## Activity:
Go through the data and copy each line where the word "pixels" shows up.

## Excerpted records:
Start of Block

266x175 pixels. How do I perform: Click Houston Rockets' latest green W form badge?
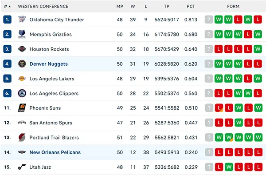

End of Block
Start of Block

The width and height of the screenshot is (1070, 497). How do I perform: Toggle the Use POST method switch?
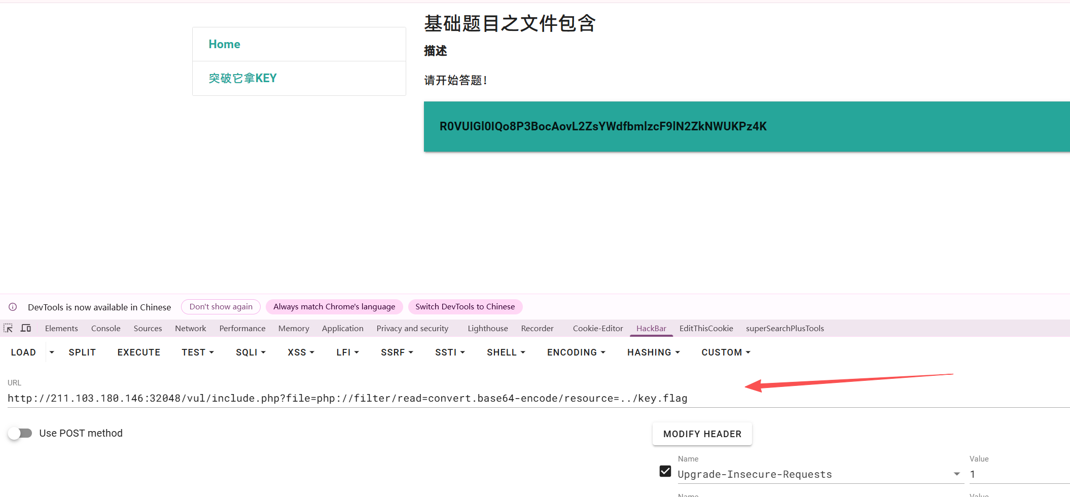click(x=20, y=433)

End of Block
Start of Block

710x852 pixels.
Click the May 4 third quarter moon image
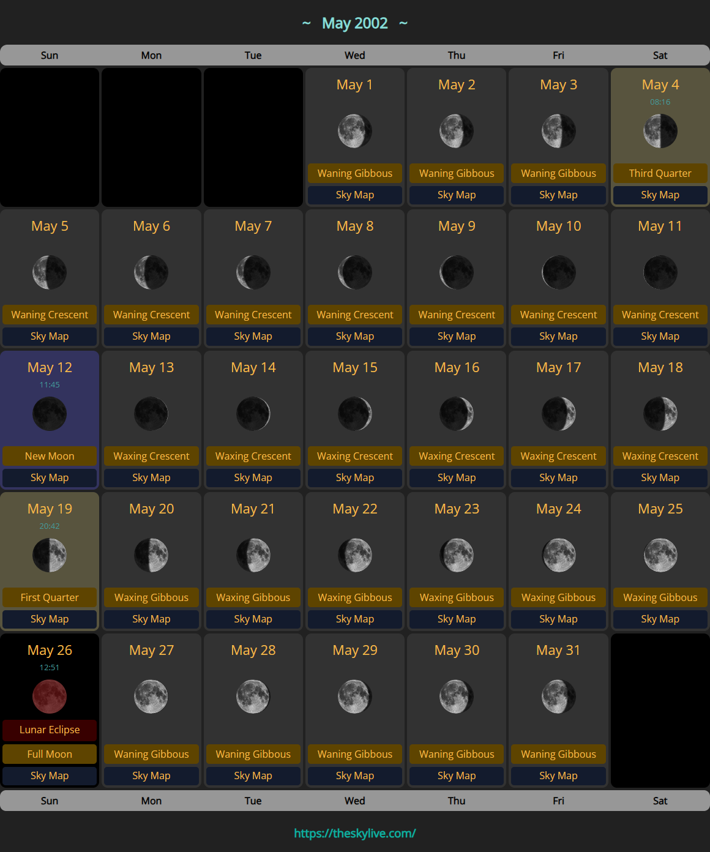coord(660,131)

End of Block

## Exercise response:
266x175 pixels. How do I perform: Click Houston Rockets' latest green W form badge?
710x852 pixels.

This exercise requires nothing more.